Still, the chemical identification of the
pharmacologically-active ingredient in a
leaf or bark does require some pretty intensive
laboratory detective work. That can be expensive,
too. Sensibly, the enthusiasts of herbal
medicine commonly sidestep any specific identification,
relying in preference on a holistic synergy
of all the unrefined "natural"
ingredients acting together. So, when a stricken
fish has pulled itself together, it's hard
to disprove the efficacy of this or that
herbal tea. And mean-spirited too, I warrant.
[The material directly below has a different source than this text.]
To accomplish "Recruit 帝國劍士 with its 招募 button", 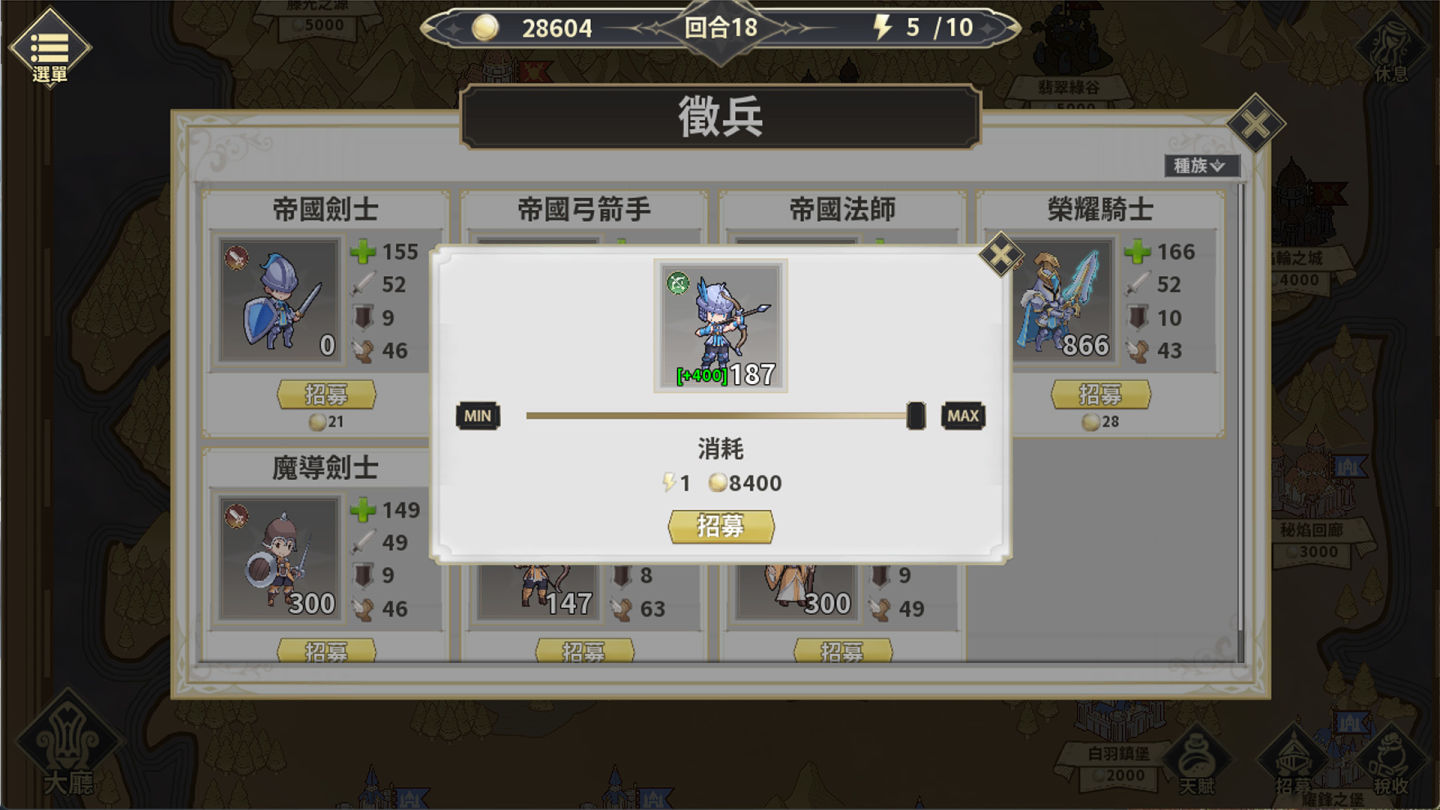I will (x=326, y=394).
You can imagine that I detect unskeptical
faddism whenever I hear wide-ranging properties
ascribed to whatever plant that's in current
favor. At the very least, be wary!
As for me, I try to keep an open mind about
all this, but you can tell I'm just not very
sympathetic. You see, commonplace Garden
Sage, Salvia officinalis, has bacteriostatic qualities too. So I
might brew some sage leaves overnight and
add the liquor to the tanks, if I were of
a mind to kill some bacteria at random...
or maybe some cold-brewed Sleepytime Tea.
Or St-John's Wort for the tetras: that might cheer them up.